## The task
Starting with the line that contains "Task: Toggle the moon icon in IME bubble", copy every remaining line of the data below exactly, the last one included.

(Collected data entries)
▬▬▬
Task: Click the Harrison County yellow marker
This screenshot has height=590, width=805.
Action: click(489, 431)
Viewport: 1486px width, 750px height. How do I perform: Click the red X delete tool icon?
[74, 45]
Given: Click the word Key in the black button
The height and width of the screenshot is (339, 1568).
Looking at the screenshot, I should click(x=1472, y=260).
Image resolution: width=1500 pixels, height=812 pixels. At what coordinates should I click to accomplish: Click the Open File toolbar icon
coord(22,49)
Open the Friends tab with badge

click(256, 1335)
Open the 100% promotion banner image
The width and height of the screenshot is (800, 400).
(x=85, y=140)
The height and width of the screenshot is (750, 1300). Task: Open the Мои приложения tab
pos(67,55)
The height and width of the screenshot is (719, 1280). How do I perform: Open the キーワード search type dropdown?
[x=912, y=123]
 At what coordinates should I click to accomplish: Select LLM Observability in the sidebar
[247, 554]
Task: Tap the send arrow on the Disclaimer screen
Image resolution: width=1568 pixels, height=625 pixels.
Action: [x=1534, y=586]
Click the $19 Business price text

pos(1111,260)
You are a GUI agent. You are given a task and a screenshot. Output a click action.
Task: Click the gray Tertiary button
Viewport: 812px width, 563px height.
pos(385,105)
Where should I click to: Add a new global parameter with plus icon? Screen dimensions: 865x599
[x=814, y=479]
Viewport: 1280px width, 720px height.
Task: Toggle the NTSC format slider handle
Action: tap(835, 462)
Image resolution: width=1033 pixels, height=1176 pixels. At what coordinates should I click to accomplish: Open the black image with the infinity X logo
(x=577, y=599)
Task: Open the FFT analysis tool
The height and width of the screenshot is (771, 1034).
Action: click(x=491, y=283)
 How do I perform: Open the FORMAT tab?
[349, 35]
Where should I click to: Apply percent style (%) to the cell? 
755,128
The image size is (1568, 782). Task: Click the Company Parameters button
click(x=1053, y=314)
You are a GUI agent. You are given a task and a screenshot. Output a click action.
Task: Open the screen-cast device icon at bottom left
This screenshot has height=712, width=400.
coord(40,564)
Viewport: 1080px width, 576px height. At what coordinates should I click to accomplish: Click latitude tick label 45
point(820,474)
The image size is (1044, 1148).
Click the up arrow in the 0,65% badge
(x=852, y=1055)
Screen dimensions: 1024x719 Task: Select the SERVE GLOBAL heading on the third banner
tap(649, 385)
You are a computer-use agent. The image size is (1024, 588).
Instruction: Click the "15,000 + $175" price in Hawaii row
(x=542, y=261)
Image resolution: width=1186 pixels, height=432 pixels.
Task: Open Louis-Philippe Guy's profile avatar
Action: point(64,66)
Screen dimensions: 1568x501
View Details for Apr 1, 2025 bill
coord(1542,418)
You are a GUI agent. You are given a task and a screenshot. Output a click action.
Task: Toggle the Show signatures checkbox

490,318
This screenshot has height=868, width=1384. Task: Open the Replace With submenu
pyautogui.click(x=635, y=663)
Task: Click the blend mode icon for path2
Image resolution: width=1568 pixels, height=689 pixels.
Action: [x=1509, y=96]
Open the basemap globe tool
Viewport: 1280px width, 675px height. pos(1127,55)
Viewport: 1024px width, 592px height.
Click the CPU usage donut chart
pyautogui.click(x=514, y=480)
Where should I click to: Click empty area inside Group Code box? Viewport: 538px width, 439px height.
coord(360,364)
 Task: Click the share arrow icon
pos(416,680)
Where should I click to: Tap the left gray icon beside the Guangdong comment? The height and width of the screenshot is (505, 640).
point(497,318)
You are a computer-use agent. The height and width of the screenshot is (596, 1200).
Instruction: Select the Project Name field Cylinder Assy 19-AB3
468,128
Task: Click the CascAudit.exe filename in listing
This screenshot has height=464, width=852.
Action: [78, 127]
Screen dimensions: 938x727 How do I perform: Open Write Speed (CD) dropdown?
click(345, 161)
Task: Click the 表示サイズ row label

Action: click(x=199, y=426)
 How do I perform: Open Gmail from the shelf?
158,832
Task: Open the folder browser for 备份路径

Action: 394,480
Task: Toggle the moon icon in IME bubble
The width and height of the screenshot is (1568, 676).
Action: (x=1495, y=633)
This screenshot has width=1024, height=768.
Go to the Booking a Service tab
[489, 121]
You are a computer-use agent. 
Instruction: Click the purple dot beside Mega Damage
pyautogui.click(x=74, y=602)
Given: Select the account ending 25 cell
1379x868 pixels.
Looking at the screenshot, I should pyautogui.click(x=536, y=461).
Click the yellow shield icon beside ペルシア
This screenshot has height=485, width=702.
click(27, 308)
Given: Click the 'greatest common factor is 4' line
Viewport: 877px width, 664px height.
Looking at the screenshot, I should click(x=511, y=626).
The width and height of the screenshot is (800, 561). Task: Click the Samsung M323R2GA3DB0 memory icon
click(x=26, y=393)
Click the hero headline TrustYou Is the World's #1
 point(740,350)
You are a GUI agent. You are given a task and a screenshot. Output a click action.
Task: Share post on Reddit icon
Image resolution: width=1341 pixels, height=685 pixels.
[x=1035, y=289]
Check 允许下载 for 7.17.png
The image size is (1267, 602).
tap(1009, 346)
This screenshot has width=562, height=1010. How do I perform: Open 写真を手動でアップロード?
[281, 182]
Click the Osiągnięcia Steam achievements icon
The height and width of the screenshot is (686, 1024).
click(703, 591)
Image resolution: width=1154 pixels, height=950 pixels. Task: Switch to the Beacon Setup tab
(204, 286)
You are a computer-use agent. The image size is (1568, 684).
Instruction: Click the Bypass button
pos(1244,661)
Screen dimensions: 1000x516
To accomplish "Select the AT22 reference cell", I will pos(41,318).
▬▬▬
## Solved problem
Task: Toggle the moon icon in IME bubble
The width and height of the screenshot is (1568, 676).
Action: (x=1495, y=633)
This screenshot has width=1024, height=768.
Go to the Booking a Service tab
[489, 121]
You are a computer-use agent. 
Instruction: Click the purple dot beside Mega Damage
pyautogui.click(x=74, y=602)
Given: Select the account ending 25 cell
1379x868 pixels.
Looking at the screenshot, I should pyautogui.click(x=536, y=461).
Click the yellow shield icon beside ペルシア
This screenshot has height=485, width=702.
click(27, 308)
Given: Click the 'greatest common factor is 4' line
Viewport: 877px width, 664px height.
Looking at the screenshot, I should click(x=511, y=626).
The width and height of the screenshot is (800, 561). Task: Click the Samsung M323R2GA3DB0 memory icon
click(x=26, y=393)
Click the hero headline TrustYou Is the World's #1
 point(740,350)
You are a GUI agent. You are given a task and a screenshot. Output a click action.
Task: Share post on Reddit icon
Image resolution: width=1341 pixels, height=685 pixels.
[x=1035, y=289]
Check 允许下载 for 7.17.png
The image size is (1267, 602).
tap(1009, 346)
This screenshot has width=562, height=1010. How do I perform: Open 写真を手動でアップロード?
[281, 182]
Click the Osiągnięcia Steam achievements icon
The height and width of the screenshot is (686, 1024).
click(703, 591)
Image resolution: width=1154 pixels, height=950 pixels. Task: Switch to the Beacon Setup tab
(204, 286)
You are a computer-use agent. The image size is (1568, 684).
Instruction: Click the Bypass button
pos(1244,661)
Screen dimensions: 1000x516
To accomplish "Select the AT22 reference cell", I will pos(41,318).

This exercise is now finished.